Early hot blast stoves were troublesome, as thermal expansion and contraction could cause breakage of pipes. This was somewhat remedied by supporting the pipes on rollers. It was also necessary to devise new methods of connecting the blast pipes to the tuyeres, as leather could no longer be used.

Ultimately this principle was applied even more efficiently in regenerative heat exchangers, such as the Cowper stove (which preheat incoming blast air with waste heat from flue gas; these are used in modern blast furnaces), and in the open hearth furnace (for making steel) by the Siemens-Martin process.

Independently, George Crane and David Thomas, of the Yniscedwyn Works in Wales, conceived of the same idea, and Crane filed for a British patent in 1836. They began producing iron by the new process on February 5, 1837. Crane subsequently bought Gessenhainer's patent and patented additions to it, controlling the use of the process in both Britain and the US. While Crane remained in Wales, Thomas moved to the US on behalf of the Lehigh Coal & Navigation Company and founded the Lehigh Crane Iron Company to utilize the process.

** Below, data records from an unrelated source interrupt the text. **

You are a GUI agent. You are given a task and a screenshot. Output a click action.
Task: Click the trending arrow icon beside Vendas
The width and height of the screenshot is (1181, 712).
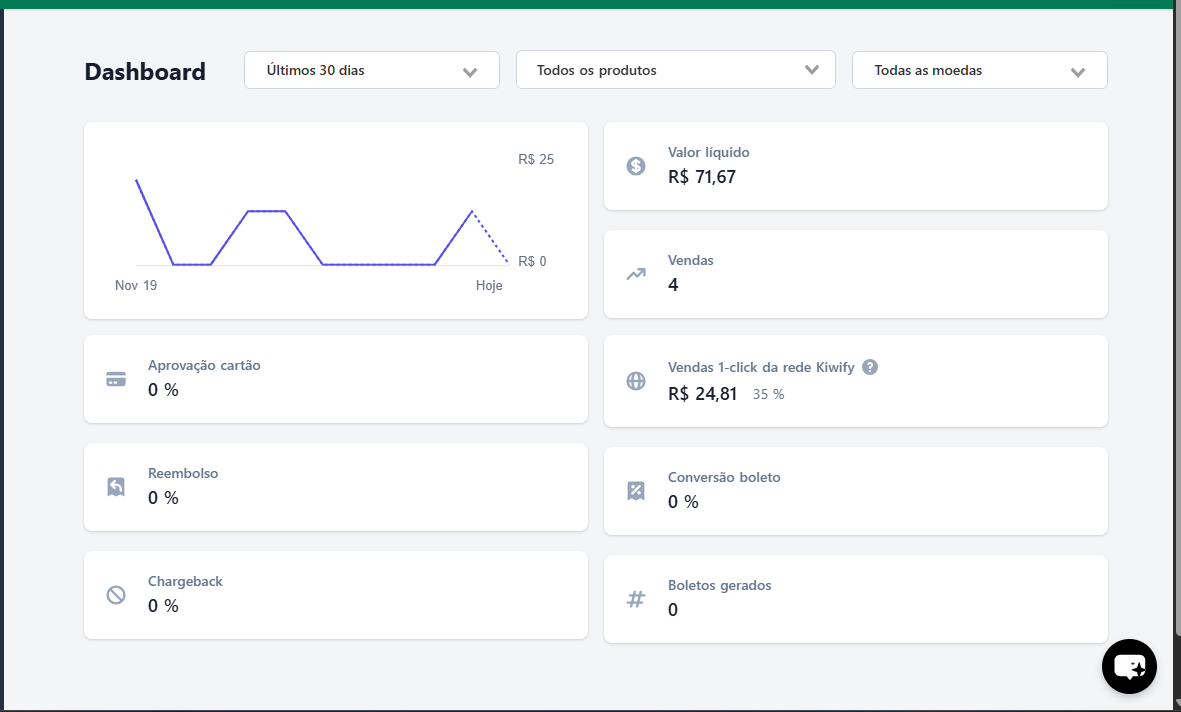tap(636, 274)
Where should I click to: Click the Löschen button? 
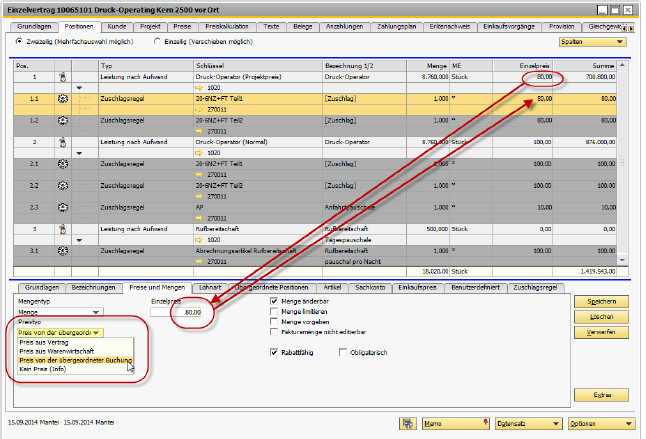600,316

===Anthracite in ironmaking===
Hot blast allowed the use of anthracite in iron smelting. It also allowed use of lower quality coal because less fuel meant proportionately less sulfur and ash.

At the time the process was invented, good coking coal was only available in sufficient quantities in Great Britain and western Germany, so iron furnaces in the US were using charcoal. This meant that any given iron furnace required vast tracts of forested land for charcoal production, and generally went out of blast when the nearby woods had been felled. Attempts to use anthracite as a fuel had ended in failure, as the coal resisted ignition under cold blast conditions. In 1831, Dr. Frederick W. Gessenhainer filed for a US patent on the use of hot blast and anthracite to smelt iron. He produced a small quantity of anthracite iron by this method at Valley Furnace near Pottsville, Pennsylvania in 1836, but due to breakdowns and his illness and death in 1838, he was not able to develop the process into large-scale production.

Anthracite was displaced by coke in the US after the Civil War. Coke was more porous and able to support the heavier loads in the vastly larger furnaces of the late 19th century.